В последнем монологе Юрия перед гибелью упрёки — только Богу:
«…Ho если Он точно всеведущ, зачем не препятствует ужасному преступлению, самоубийству; зачем не удержал удары людей от моего сердца?.. Зачем хотел Он моего рождения, зная про мою гибель?.. Где Его воля, когда по моему хотенью я могу умереть или жить?.. о! человек, несчастное, брошенное создание… он сотворён слабым; его доводит судьба до крайности… и сама его наказывает; животные бессловесные счастливей нас: они не различают ни добра, ни зла; они не имеют вечности, они могут… о! если б я мог уничтожить себя! но нет! да! нет! душа моя погибла. Я стою перед Творцом моим. Сердце моё не трепещет… я молился… не было спасенья… я страдал… ничто не могло Его тронуть!.. (Сыпет порошок в стакан.) О! я умру, об смерти моей, верно, больше будут радоваться, нежели о рождении моём…»
Последняя фраза — точный повтор одного из тогдашних лермонтовских стихотворений. И затем молодой поэт вкладывает в уста своего персонажа слова из своей дневниковой записи того же 1830 года:
«Природа подобна печи, откуда вылетают искры. Когда дерево сожжено, печь гаснет. Так природа сокрушится, когда мера различных мук человеческих исполнится. Всё исчезнет. Печь производит искры; природа — людей, одних глупее, других умнее. Одни много делают шуму в мире, другие неизвестны; так искры не равны между собой. Но все они равно погаснут без следа, им последуют другие без больших последствий, как подобные им. Когда огонь истощится, то соберут весь пепел и выбросят вон… так с нами, бедными людьми… Не останется у меня никакого воспоминания о прошедшем. Безумцы! безумцы мы!.. желаем жить… как будто два, три года что-нибудь значат в бездне, поглотившей века; как будто отечество или мир стоит наших забот, тщетных, как жизнь…»
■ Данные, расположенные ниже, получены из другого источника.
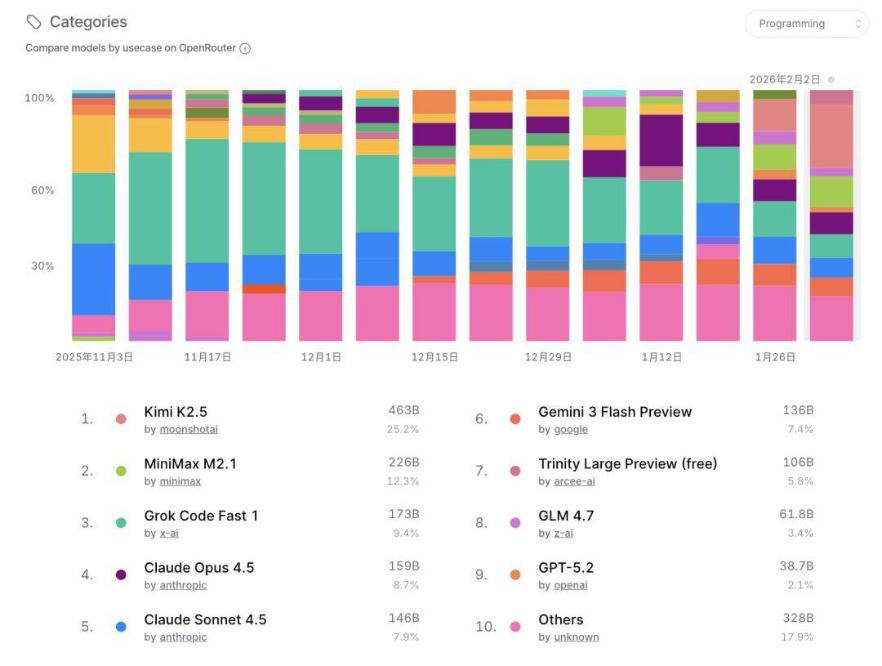This screenshot has width=882, height=666.
Task: Open the Programming category dropdown
Action: coord(806,24)
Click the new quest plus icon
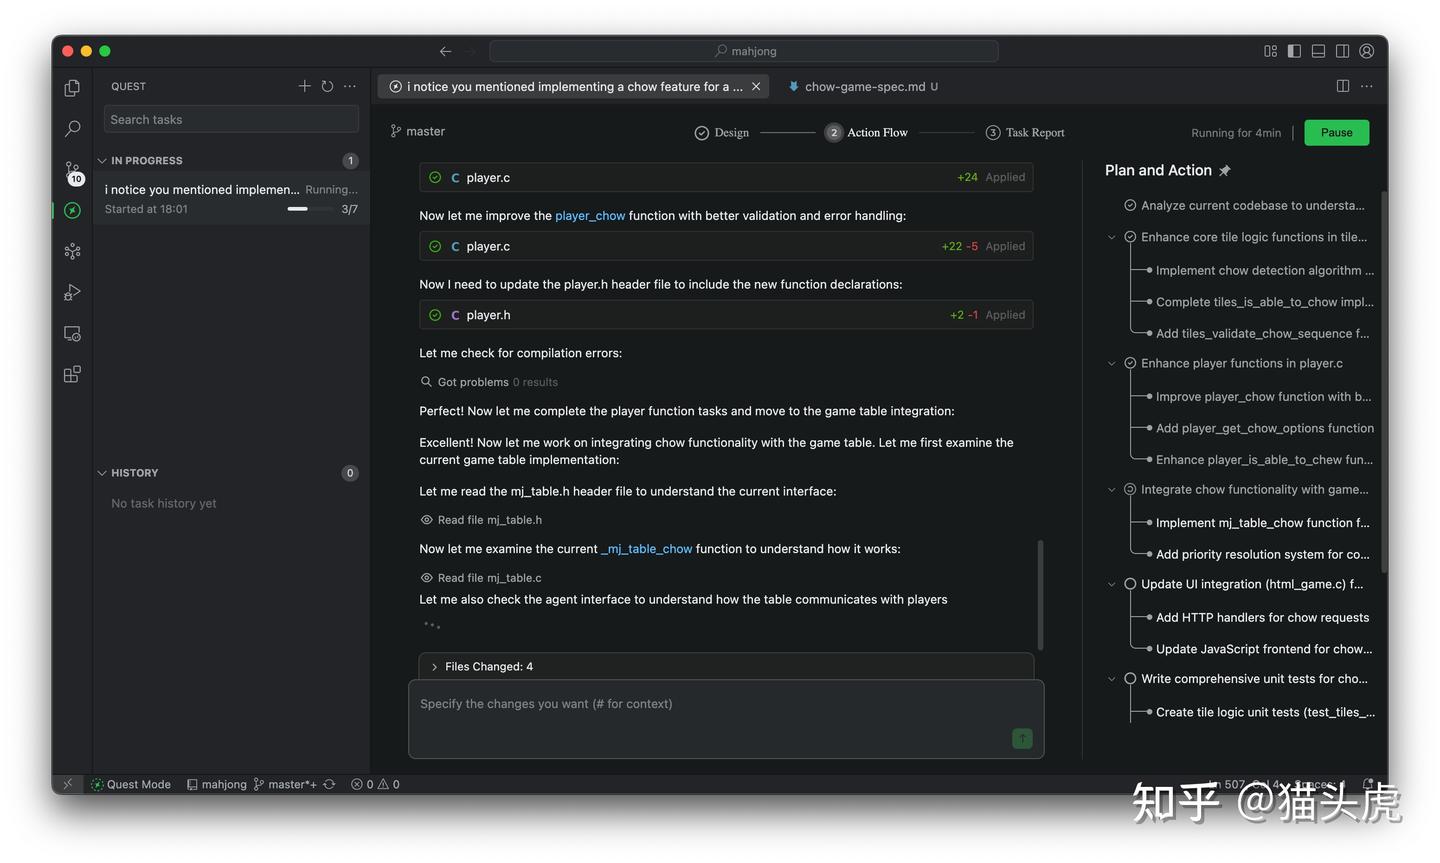The height and width of the screenshot is (863, 1440). point(304,86)
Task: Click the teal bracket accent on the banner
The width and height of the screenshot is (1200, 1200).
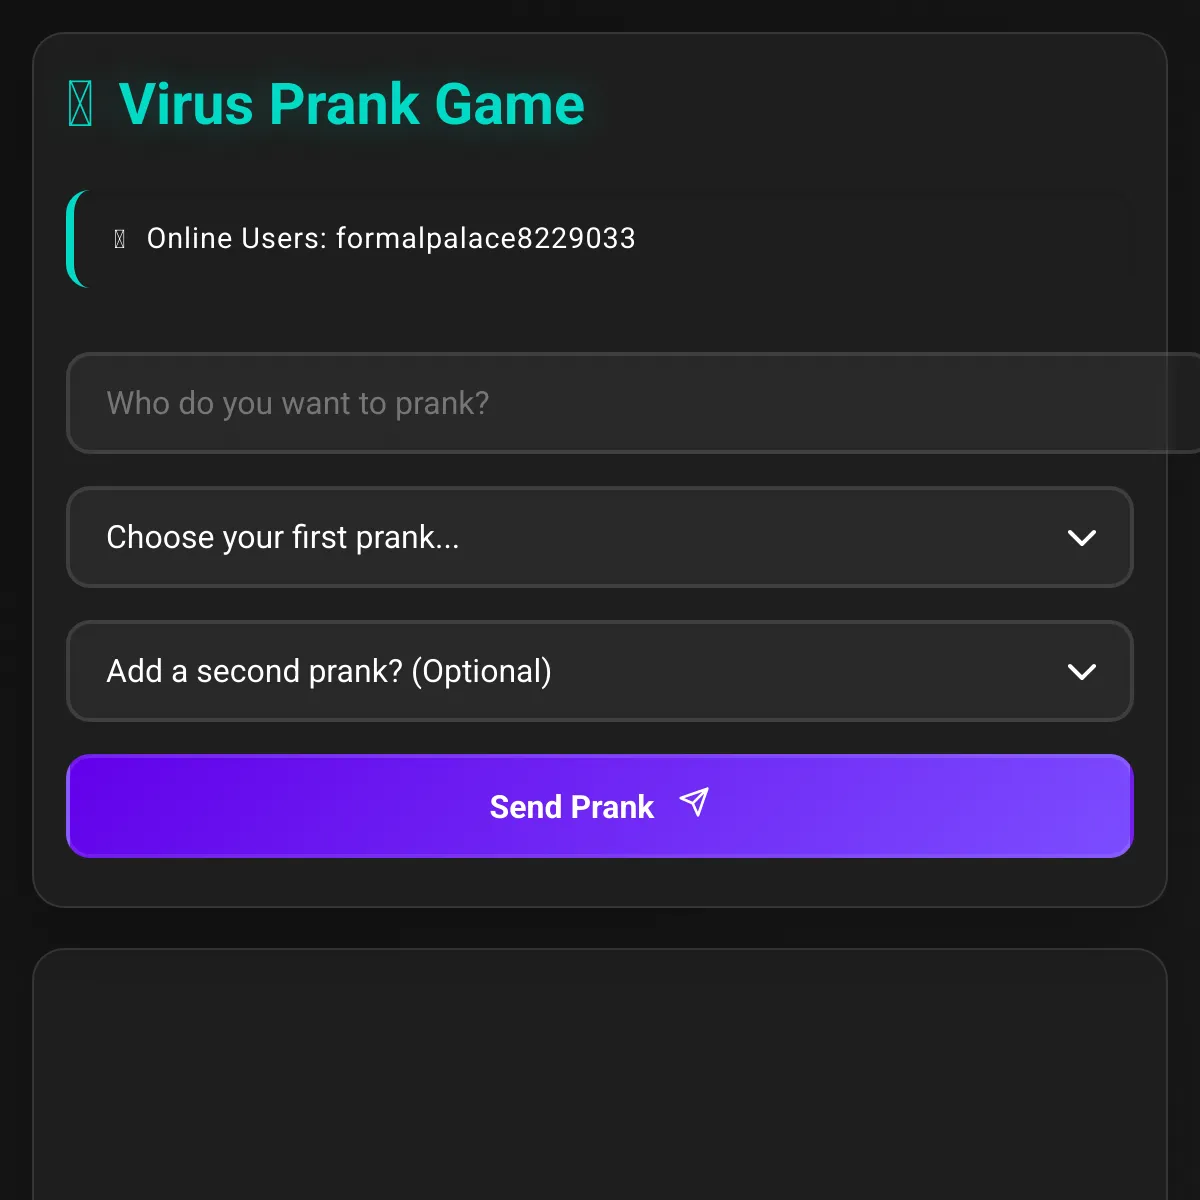Action: pos(74,238)
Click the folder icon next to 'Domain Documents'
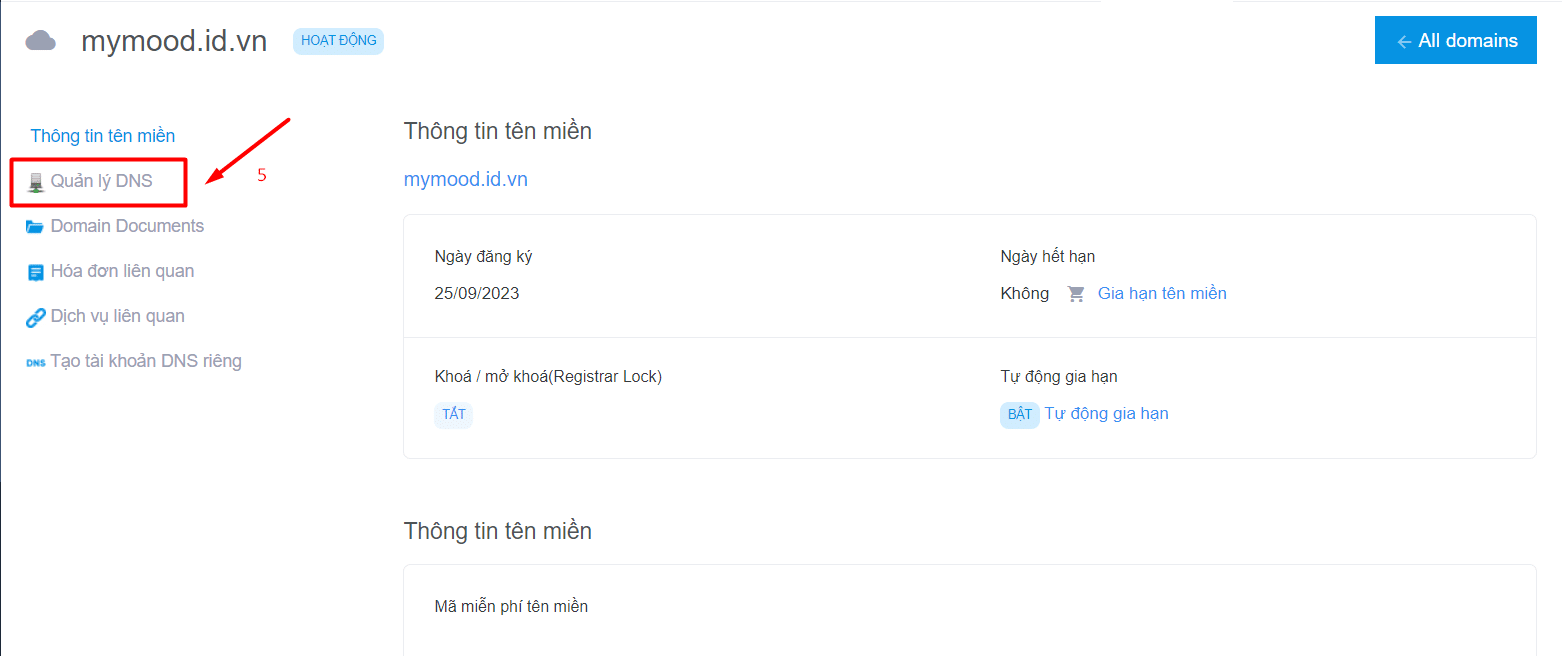The image size is (1562, 656). 34,225
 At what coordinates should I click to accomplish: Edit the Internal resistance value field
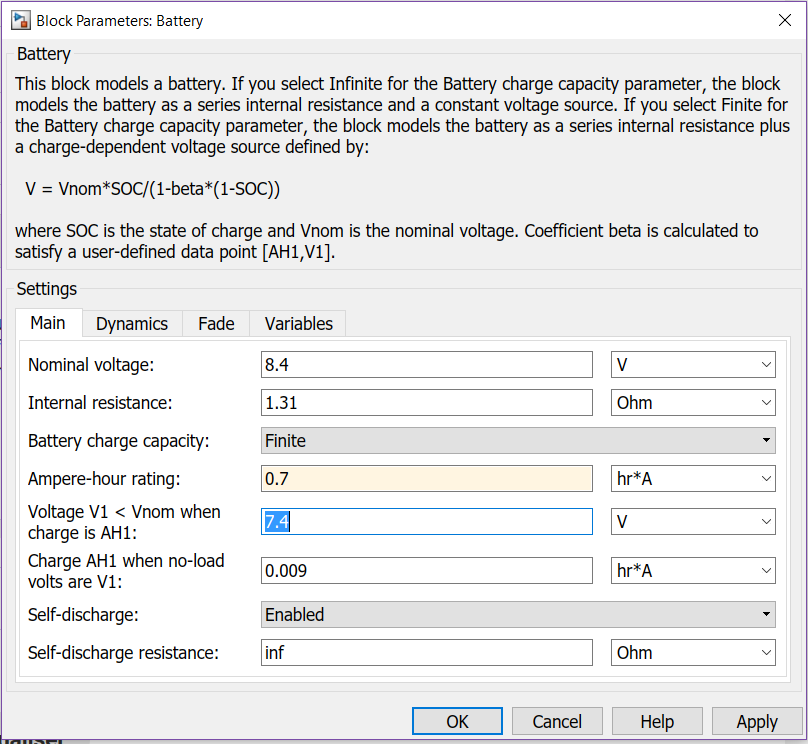click(x=426, y=403)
Сам Лермонтов, в отличие от своего персонажа Юрия Волина, — остался жить. Хотя мысли о человеческом ничтожестве, тщете жизни и утрате веры его особенно мучили в юношеские годы. А когда вдобавок душу стала ещё терзать и семейная драма, видимо, приходили мысли и о самоубийстве, но сильный характер справился с ними.
В лирике 1830 года сохранились все эти мотивы…
Закат горит огнистой полосою,
Любуюсь им безмолвно под окном.
Быть может, завтра он заблещет надо мною,
Безжизненным, холодным мертвецом;
Одна лишь дума в сердце опустелом,
То мысль об ней. О, далеко она;
И над моим недвижным, бледным телом
Не упадёт слеза её одна.
Ни друг, ни брат прощальными устами
Не поцелуют здесь моих ланит;
И сожаленью чуждыми руками
В сырую землю буду я зарыт.
Мой дух утонет в бездне бесконечной!..
Но ты! О, пожалей о мне, краса моя!
Никто не мог тебя любить, как я,
Так пламенно и так чистосердечно.
(«Смерть»)
И ещё, из одноимённого стихотворения того же времени:
И столько же любить? Всесильный Бог,
Ты знал: Я долее терпеть не мог;
Пускай меня обхватит целый ад,
Пусть буду мучиться, я рад, я рад,
Хотя бы вдвое против прошлых дней,
Но только дальше, дальше от людей.
Бабушку свою он так и не решился оставить одну. А с отцом, приезжавшим в Москву забрать с собой шестнадцатилетнего сына, как расстались — похоже, больше не виделся…
В учении Лермонтов смолоду шёл не с толпой, а наособицу, выбирая себе лишь то, что было по душе и что угадывалось собственным глубоким чутьём как необходимое. И Московский университет был им выбран для продолжения образования точно, потому что, детище Ломоносова, он с 1812 года поднимался, как «послепожарная» Москва.
П. А. Висковатый писал>:
«…разжалованная императором Петром из царских столиц, Москва была произведена императором Наполеоном [сколько волею, а вдвое того неволею] в столицу русского народа. (Однако, заметим в скобках, Москва и при Петре, и при других императорах в Петербурге разве же не оставалась этой народною столицей? „Москва девичья, а Петербург прихожая“, — сказал Пушкин; понятно, что теплее… — В. М.) Народ догадался по боли, которую почувствовал при вести о её занятии неприятелем, о своей кровной связи с Москвой. С тех пор началась для неё новая эпоха».
В университете, где ещё хватало косности и рутины, веял новый дух.